_Assigned task:_ Please repeat the lines below, exactly and only, from the one that holds "614x520 pixels. Task: Click" through the one that holds "You are a computer-use agent. 608x396 pixels.".

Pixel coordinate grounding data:
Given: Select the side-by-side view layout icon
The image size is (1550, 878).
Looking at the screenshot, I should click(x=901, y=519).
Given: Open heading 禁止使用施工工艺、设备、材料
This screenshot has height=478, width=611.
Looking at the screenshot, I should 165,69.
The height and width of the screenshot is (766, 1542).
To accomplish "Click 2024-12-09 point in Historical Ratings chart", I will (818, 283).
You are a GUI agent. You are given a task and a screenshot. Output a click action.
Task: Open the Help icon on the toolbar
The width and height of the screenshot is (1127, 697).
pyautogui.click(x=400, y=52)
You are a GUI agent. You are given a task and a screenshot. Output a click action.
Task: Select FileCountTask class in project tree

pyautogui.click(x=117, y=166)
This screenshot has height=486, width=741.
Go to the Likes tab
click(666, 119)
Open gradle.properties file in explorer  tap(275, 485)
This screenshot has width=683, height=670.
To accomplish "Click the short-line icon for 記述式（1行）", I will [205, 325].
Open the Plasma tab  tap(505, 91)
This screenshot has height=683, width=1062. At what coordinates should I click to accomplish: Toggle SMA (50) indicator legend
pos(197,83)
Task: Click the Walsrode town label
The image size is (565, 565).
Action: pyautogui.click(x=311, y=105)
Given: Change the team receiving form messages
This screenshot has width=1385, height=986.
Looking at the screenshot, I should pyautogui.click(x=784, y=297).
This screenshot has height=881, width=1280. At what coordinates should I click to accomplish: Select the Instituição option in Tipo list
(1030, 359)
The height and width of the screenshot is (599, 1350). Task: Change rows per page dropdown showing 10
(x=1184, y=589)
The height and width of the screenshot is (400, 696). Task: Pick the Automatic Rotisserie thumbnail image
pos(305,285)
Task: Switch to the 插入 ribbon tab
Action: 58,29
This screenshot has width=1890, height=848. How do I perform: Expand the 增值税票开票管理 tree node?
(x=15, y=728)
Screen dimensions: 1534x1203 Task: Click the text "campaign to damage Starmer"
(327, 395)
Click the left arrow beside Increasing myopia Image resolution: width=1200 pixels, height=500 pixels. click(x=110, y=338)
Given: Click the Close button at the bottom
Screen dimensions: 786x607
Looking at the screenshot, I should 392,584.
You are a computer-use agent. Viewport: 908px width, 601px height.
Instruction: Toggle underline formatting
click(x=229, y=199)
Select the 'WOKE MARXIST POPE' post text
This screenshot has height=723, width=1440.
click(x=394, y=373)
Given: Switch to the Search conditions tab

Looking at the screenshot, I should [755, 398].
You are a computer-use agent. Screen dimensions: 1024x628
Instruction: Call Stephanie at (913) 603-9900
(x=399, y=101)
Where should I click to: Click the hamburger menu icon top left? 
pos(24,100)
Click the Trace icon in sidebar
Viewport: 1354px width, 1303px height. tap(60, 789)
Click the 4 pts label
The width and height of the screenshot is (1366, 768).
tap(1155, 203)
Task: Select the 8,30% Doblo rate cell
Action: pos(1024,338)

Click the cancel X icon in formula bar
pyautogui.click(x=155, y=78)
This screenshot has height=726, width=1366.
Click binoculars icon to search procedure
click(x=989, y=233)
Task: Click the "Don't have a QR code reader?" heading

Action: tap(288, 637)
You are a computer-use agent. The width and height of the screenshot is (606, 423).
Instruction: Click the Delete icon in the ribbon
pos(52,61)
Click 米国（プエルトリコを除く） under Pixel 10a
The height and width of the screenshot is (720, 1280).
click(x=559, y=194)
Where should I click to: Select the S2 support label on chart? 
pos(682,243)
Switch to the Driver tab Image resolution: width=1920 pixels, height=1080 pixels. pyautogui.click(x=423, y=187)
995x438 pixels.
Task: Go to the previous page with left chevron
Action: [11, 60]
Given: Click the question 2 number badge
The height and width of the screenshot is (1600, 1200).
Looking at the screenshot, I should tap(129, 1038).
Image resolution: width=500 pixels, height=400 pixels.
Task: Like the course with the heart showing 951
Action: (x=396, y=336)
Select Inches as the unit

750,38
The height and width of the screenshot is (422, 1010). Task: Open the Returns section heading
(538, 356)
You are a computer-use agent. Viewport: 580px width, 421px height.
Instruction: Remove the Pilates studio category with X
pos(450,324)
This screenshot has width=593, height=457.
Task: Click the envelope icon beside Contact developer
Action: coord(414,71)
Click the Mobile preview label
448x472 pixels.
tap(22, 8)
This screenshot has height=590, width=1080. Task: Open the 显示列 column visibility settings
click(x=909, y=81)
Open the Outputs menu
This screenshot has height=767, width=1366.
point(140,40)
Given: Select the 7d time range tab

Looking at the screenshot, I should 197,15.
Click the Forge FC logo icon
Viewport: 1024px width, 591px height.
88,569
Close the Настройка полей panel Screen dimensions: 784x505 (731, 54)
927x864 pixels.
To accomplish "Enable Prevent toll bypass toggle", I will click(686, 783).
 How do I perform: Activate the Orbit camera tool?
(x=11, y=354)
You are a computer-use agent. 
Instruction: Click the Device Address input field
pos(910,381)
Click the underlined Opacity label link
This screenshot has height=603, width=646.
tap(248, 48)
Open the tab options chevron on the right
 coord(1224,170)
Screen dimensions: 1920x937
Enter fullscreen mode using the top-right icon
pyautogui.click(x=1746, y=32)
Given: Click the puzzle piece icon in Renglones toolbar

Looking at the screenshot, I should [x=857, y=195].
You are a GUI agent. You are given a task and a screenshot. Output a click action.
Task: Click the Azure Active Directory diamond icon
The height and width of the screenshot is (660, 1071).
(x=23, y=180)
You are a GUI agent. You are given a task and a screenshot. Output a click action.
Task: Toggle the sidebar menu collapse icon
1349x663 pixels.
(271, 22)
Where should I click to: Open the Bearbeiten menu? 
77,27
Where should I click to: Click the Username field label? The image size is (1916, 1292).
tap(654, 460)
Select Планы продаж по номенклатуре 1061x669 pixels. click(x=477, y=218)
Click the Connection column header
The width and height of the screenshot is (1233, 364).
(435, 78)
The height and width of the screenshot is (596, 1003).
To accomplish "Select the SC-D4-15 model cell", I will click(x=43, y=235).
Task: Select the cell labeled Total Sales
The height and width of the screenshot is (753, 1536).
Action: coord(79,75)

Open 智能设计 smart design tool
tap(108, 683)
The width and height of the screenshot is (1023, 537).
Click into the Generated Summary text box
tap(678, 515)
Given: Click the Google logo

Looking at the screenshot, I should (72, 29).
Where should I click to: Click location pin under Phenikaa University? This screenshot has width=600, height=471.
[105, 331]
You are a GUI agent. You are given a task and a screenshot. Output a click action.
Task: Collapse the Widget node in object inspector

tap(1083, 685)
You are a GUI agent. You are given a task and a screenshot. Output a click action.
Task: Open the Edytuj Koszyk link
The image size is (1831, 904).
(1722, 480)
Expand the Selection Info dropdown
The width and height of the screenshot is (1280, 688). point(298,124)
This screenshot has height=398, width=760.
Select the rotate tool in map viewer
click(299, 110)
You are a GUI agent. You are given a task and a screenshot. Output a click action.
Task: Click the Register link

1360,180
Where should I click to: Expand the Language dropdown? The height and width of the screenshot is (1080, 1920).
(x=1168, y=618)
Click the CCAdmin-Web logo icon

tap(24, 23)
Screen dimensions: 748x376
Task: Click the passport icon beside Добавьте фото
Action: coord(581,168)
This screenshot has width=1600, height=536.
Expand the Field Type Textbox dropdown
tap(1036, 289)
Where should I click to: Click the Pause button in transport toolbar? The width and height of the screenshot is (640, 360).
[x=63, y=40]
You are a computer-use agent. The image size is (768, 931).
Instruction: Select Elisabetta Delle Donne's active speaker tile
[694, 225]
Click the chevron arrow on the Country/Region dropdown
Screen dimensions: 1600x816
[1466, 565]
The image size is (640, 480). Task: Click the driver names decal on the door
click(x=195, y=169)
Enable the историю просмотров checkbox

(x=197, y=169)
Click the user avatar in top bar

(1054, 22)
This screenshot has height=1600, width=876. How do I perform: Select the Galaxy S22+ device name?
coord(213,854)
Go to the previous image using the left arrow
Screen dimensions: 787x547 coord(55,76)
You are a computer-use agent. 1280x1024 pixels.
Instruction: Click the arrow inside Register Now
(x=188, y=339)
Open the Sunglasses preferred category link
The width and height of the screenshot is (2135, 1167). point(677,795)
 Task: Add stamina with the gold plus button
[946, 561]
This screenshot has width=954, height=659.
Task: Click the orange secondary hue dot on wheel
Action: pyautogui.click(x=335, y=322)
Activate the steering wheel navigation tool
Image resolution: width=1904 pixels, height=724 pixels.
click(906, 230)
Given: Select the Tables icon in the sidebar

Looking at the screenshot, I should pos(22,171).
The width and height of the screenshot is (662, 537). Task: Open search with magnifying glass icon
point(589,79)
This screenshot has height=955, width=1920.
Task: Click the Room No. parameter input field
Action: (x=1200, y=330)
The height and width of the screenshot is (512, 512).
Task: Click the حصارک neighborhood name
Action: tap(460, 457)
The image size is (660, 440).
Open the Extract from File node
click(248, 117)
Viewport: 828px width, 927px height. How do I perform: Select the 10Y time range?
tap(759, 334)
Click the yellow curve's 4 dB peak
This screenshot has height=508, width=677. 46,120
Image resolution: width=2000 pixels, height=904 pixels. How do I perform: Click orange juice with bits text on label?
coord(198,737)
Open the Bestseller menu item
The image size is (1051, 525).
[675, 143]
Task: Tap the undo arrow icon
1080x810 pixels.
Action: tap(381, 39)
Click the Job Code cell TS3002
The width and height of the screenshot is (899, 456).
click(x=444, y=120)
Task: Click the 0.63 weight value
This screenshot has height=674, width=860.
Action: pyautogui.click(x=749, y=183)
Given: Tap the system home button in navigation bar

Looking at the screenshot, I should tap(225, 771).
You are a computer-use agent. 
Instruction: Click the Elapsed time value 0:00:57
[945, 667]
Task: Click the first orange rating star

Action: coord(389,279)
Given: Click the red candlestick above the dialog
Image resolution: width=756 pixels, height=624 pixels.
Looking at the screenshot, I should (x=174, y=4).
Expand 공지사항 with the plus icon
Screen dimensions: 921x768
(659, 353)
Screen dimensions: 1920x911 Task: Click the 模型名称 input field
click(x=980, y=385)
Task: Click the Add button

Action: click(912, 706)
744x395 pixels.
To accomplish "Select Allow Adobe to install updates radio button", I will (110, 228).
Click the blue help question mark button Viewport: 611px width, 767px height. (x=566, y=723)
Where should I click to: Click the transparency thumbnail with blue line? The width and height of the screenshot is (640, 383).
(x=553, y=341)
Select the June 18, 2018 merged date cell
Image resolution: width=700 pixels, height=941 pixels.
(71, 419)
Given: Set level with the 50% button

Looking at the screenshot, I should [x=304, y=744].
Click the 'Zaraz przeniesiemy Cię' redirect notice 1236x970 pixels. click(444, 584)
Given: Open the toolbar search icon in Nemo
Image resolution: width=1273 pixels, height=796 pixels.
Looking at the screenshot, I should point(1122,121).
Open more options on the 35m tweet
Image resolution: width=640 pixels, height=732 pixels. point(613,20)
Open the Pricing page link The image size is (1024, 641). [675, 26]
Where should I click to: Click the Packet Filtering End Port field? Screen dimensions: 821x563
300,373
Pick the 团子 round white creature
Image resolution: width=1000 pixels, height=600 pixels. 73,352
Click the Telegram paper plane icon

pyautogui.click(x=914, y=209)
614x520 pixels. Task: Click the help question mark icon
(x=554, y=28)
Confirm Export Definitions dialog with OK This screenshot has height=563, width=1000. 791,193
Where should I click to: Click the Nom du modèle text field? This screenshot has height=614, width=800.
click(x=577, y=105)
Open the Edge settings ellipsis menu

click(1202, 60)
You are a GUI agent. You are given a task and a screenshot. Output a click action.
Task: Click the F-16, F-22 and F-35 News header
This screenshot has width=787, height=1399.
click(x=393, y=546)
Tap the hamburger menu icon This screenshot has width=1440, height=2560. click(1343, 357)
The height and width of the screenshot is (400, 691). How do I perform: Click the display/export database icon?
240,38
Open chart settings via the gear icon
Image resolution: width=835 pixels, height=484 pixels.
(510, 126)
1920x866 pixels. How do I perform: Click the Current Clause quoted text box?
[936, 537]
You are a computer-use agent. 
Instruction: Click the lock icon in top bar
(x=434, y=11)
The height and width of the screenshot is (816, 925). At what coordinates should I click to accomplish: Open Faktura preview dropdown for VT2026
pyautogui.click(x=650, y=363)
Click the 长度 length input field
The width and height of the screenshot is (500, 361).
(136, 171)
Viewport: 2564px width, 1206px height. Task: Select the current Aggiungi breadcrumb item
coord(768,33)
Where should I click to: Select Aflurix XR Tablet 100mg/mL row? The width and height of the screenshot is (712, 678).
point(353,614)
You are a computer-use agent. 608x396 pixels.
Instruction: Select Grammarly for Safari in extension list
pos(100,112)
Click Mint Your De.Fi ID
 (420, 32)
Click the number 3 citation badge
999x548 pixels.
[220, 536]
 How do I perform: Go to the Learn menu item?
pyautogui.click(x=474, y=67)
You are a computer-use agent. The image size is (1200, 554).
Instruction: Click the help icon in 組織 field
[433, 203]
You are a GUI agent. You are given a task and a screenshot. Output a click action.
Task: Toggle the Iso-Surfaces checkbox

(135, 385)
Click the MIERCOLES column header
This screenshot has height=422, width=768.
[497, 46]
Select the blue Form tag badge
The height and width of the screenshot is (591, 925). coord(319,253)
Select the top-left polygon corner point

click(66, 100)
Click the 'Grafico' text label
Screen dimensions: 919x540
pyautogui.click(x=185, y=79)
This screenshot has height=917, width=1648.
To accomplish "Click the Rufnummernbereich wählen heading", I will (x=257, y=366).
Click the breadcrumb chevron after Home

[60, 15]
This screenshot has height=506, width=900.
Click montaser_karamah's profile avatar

_Output for this task:_
614x520 pixels. Task: Click the help question mark icon
(x=554, y=28)
Confirm Export Definitions dialog with OK This screenshot has height=563, width=1000. 791,193
Where should I click to: Click the Nom du modèle text field? This screenshot has height=614, width=800.
click(x=577, y=105)
Open the Edge settings ellipsis menu

click(1202, 60)
You are a GUI agent. You are given a task and a screenshot. Output a click action.
Task: Click the F-16, F-22 and F-35 News header
This screenshot has width=787, height=1399.
click(x=393, y=546)
Tap the hamburger menu icon This screenshot has width=1440, height=2560. click(1343, 357)
The height and width of the screenshot is (400, 691). How do I perform: Click the display/export database icon?
240,38
Open chart settings via the gear icon
Image resolution: width=835 pixels, height=484 pixels.
(510, 126)
1920x866 pixels. How do I perform: Click the Current Clause quoted text box?
[936, 537]
You are a computer-use agent. 
Instruction: Click the lock icon in top bar
(x=434, y=11)
The height and width of the screenshot is (816, 925). At what coordinates should I click to accomplish: Open Faktura preview dropdown for VT2026
pyautogui.click(x=650, y=363)
Click the 长度 length input field
The width and height of the screenshot is (500, 361).
(136, 171)
Viewport: 2564px width, 1206px height. Task: Select the current Aggiungi breadcrumb item
coord(768,33)
Where should I click to: Select Aflurix XR Tablet 100mg/mL row? The width and height of the screenshot is (712, 678).
point(353,614)
You are a computer-use agent. 608x396 pixels.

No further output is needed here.